### MATERIAL TO PROCESS

==============================

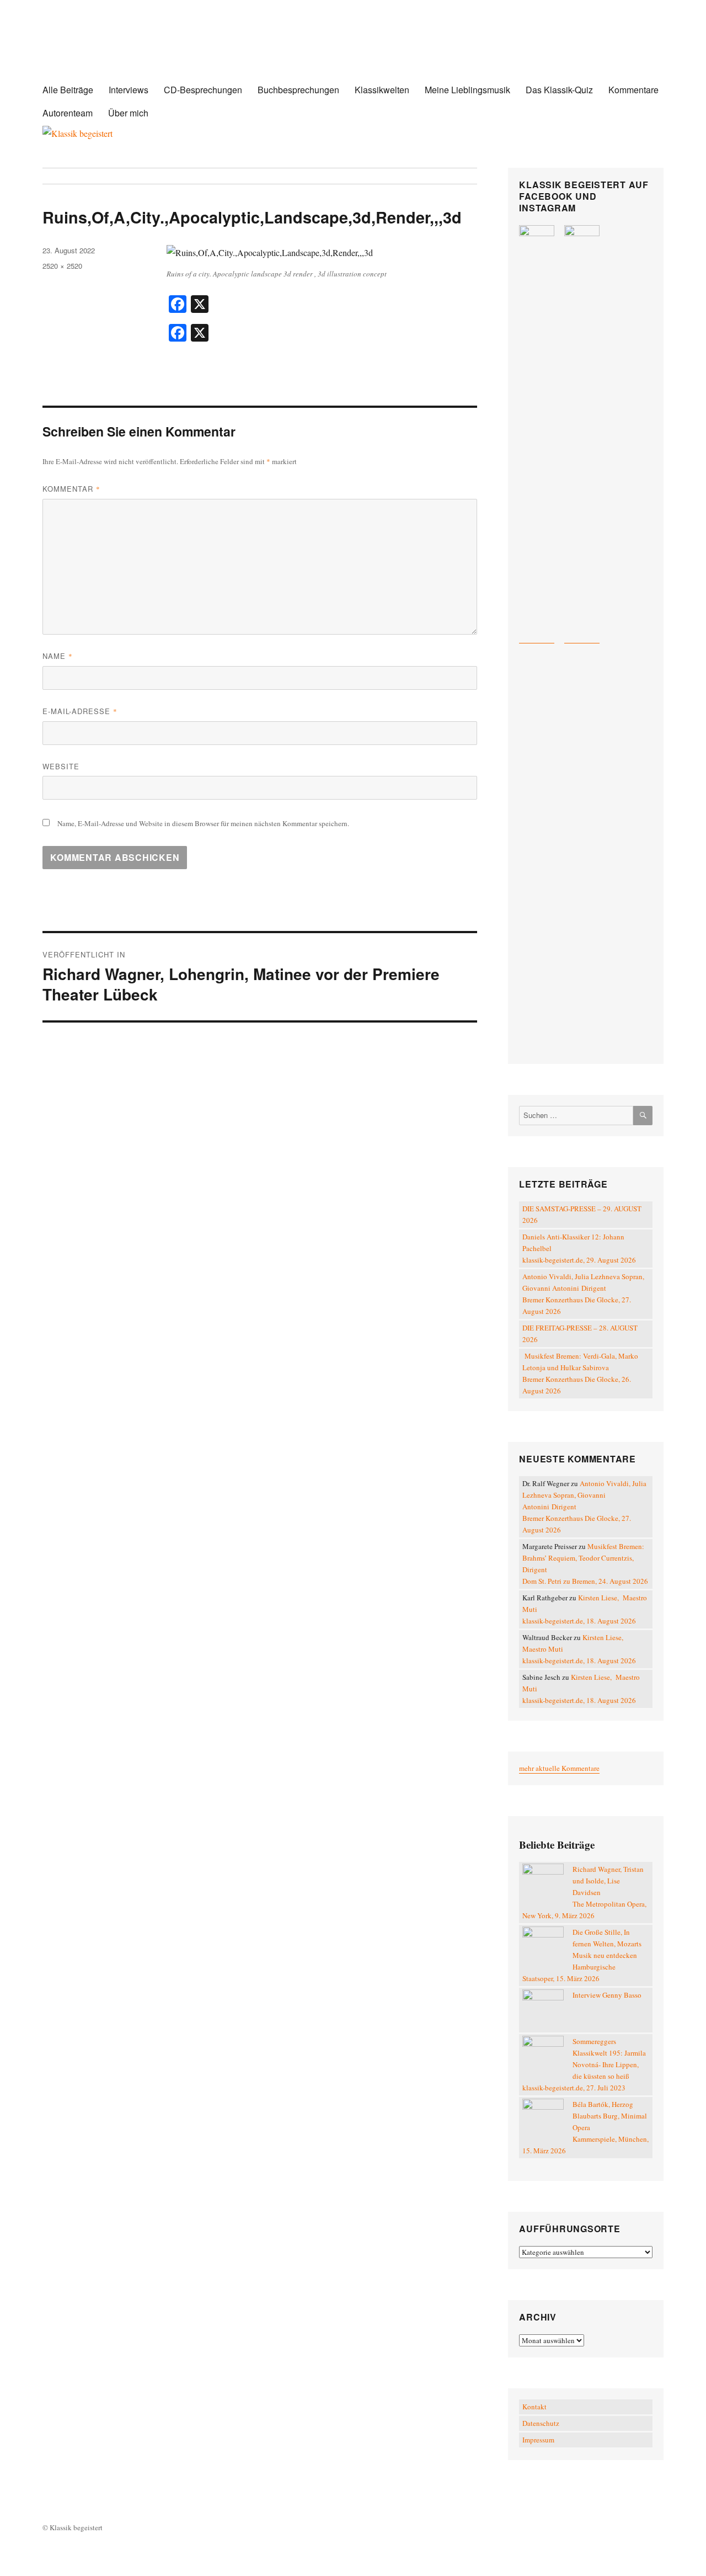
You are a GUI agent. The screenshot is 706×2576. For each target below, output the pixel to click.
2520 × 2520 (62, 265)
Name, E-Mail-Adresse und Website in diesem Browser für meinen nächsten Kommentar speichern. (203, 823)
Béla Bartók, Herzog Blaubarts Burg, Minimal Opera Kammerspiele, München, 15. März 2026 (585, 2127)
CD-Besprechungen (203, 89)
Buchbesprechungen (298, 89)
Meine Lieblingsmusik (467, 89)
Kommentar (71, 488)
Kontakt (534, 2407)
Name (57, 656)
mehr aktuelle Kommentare (559, 1768)
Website (60, 766)
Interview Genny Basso (607, 1995)
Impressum (538, 2440)
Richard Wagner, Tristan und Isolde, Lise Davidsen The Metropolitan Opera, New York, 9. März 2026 (584, 1892)
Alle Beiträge (67, 89)
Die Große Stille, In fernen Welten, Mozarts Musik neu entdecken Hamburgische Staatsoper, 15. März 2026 (581, 1955)
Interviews (128, 89)
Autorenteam (67, 113)
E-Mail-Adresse (79, 711)
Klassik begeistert (152, 49)
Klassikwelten (382, 89)
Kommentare (633, 89)
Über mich (128, 113)
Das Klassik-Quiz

==============================

### EXERCISE
Please copy each line of the records above in which the word "Kommentare" can be found.

### RESPONSE BOX
mehr aktuelle Kommentare (559, 1768)
Kommentare (633, 89)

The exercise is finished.